Feuille de style, qui me parle ?
Divulgâchage : Bien au delà de simples choix graphiques, le style de nos pages web participent activement à leur personnalité. C’est important en tant qu’auteur et encore plus en tant que lecteur car si tout se ressemble, comment affirmer notre individualité ?
Chance ou malédiction ? Je suis assez âgé pour me souvenir des débuts du web. Quand on permit d’intégrer la mise en forme aux contenus sur le web… Ça a débuté en 1996 et vous pouvez me croire, tout ce qui était possible a été tenté quelque part ; couleurs, formes, agencement… Nous ne savions jamais sur quoi nous allions tomber en suivant un lien tant c’était le chaos.
Depuis, la sélection naturelle a permis aux meilleures idées de se reproduire et a relégué les plus mauvaises dans des musées. Nous pouvons surfer tranquillement sans risquer d’hémorragie oculaire en suivant un lien qui nous paraît anodin.

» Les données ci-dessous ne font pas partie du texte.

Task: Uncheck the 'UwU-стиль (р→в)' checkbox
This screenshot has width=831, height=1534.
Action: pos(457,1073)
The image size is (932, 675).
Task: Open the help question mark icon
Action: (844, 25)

C’est une bonne chose mais je ne peux m’empêcher de penser que ce qu’on a gagné en lisibilité, nous l’avons perdu en personnalité.
Le CSS est notre voix
À la base de cette histoire, il y a cette éternelle dichotomie entre le fond et la forme d’un message, incarné dans deux piliers du web :
- Les documents
HTML
, qui contient et décrit le contenu des pages web. Des bouts de textes encadrés par des balises pour leur donner un sens (paragraphes, titres, hyperliens,…) ainsi que des références à des contenus annexes (images, sons, vidéos). - Les feuilles de style
CSS
, qui décrit la mise en forme de ces éléments. Des règles pour définir les polices de caractères, les couleurs, les formes et l’agencement.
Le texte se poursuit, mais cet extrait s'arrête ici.